[[ RECORDED INFORMATION, beginning ]]

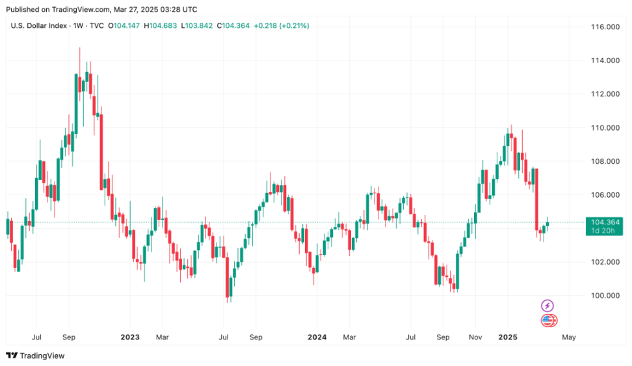Click the closing price value C104.364

click(233, 26)
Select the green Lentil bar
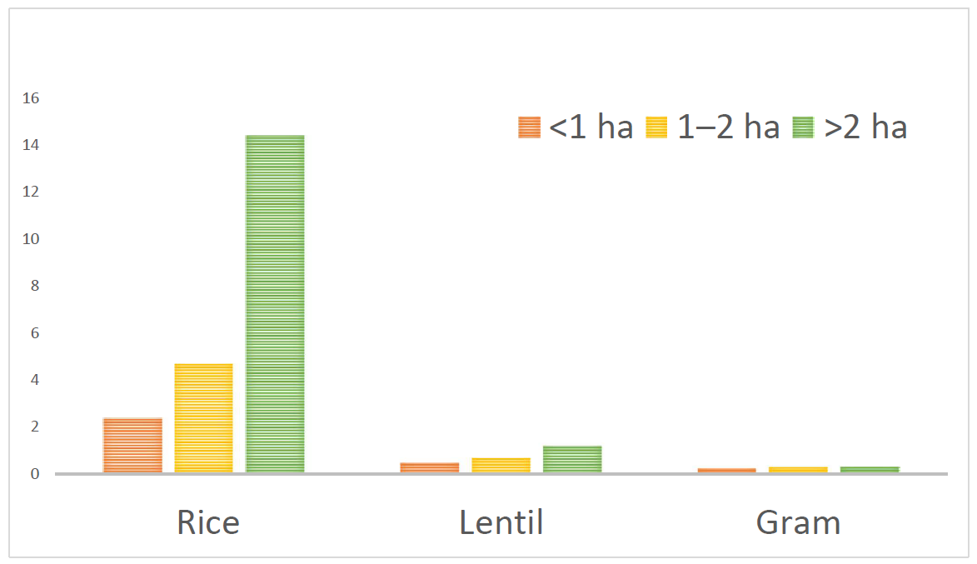This screenshot has width=977, height=564. [572, 459]
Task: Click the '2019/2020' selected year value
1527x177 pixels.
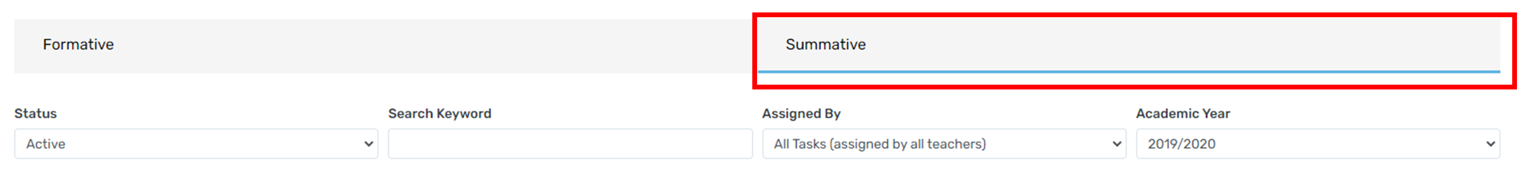Action: [1181, 144]
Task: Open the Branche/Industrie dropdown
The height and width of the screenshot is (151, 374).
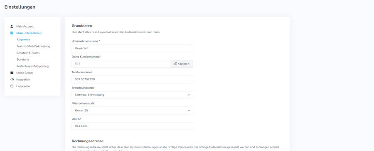Action: (x=133, y=95)
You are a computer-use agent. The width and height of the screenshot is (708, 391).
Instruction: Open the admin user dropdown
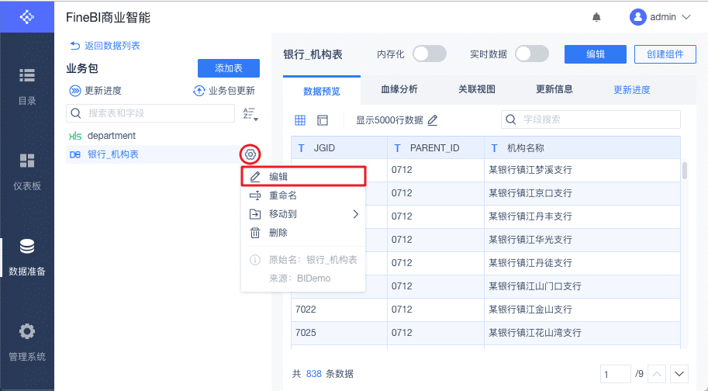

[[ RECORDED INFORMATION, end ]]

* **WHAT TO WORK ON**
Look through the entries above. Extract each line with the word "Open".

* **WRITTEN ANSWER**
Task: Open the Branche/Industrie dropdown
Instruction: Open the admin user dropdown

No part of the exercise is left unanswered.